_Texte à lire_
^^^^^^^^

Géopolitiquement, le Nobel consacre « l’aboutissement d’un processus social de sélection, de formation et de socialisation progressive dans les réseaux les plus éminents de la recherche, des lettres et du champ politique » (Josepha Laroche). À partir de 1945, les États-Unis en deviennent l’incontestable leader, tant du fait de l’arrivée majeure de savants et d’intellectuels fuyant les guerres, les dictatures, les persécutions ou les pogroms en Europe, en Amérique latine ou en Asie que de l’omniprésence des revues scientifiques et des chercheurs étatsuniens (ou anglo-saxons) dans le processus d’évaluation de la recherche, confirmant notamment l’attractivité des universités étatsuniennes auprès d’élites scientifiques globalisées. Près des deux tiers des lauréats des 179 prix Nobel scientifiques attribués entre 1994 et 2017 étaient en poste aux États-Unis au moment de l’obtention de leur prix, tandis qu’un quart des lauréats avaient travaillé dans au moins deux pays différents.

^^^^^^^^

_Consigne A_
Dans le texte sur le prix Nobel, relevez tout ce que fuyaient les savants et intellectuels arrivés aux États-Unis à partir de 1945.
_Consigne B_
Résumez en deux phrases le texte sur le prix Nobel.
Appuyez-vous uniquement sur le texte pour répondre.

^^^^^^^^

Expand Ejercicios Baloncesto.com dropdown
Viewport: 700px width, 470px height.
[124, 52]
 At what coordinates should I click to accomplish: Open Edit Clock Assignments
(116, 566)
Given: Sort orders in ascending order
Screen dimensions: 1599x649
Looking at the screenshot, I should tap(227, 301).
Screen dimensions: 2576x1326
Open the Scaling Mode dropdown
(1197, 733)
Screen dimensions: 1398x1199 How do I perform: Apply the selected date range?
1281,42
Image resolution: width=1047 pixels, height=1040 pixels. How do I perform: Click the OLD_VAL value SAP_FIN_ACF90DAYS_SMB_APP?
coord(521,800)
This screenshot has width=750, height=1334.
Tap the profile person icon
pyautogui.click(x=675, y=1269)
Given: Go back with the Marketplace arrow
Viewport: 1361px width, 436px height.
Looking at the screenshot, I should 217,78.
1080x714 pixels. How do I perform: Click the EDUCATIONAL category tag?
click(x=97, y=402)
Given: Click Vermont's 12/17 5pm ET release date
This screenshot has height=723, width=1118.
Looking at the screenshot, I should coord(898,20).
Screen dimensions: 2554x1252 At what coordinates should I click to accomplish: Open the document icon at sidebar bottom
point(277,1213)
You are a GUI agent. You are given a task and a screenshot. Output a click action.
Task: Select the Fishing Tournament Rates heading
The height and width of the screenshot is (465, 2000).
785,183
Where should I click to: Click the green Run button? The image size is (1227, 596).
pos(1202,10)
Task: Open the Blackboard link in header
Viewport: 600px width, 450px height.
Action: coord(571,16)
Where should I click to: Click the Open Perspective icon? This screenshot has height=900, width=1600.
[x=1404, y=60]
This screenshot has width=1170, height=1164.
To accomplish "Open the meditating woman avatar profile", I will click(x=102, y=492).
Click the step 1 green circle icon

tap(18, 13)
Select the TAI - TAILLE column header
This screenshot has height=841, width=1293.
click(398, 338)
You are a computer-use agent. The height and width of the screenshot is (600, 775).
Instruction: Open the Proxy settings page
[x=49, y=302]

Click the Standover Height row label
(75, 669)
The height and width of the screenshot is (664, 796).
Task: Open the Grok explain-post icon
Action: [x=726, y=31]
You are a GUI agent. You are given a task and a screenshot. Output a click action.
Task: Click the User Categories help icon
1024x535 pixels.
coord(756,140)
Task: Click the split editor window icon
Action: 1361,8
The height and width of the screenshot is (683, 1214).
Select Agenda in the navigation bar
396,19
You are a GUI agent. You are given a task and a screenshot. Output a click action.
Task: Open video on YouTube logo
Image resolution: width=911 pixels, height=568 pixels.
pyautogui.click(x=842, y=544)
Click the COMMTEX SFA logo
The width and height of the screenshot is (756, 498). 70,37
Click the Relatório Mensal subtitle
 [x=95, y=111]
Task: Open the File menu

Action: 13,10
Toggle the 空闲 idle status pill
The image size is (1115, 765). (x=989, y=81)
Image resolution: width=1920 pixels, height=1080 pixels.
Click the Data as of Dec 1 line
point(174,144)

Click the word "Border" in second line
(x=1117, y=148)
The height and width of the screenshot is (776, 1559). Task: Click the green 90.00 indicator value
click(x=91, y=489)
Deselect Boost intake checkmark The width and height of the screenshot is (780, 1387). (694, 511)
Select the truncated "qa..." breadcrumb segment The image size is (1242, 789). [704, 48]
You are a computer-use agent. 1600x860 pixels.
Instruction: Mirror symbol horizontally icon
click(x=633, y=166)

^^^^^^^^

_Réponse attendue A_
Les guerres, les dictatures, les persécutions et les pogroms.

_Réponse attendue B_
Selon Josepha Laroche, le Nobel consacre l'aboutissement d'un processus social de sélection, de formation et de socialisation progressive dans les réseaux les plus éminents de la recherche, des lettres et du champ politique. À partir de 1945, les États-Unis en sont devenus l'incontestable leader, grâce à l'arrivée de savants et d'intellectuels fuyant guerres et persécutions et à l'omniprésence de leurs revues et chercheurs dans l'évaluation de la recherche, au point que près des deux tiers des lauréats scientifiques entre 1994 et 2017 y étaient en poste lors de l'obtention de leur prix.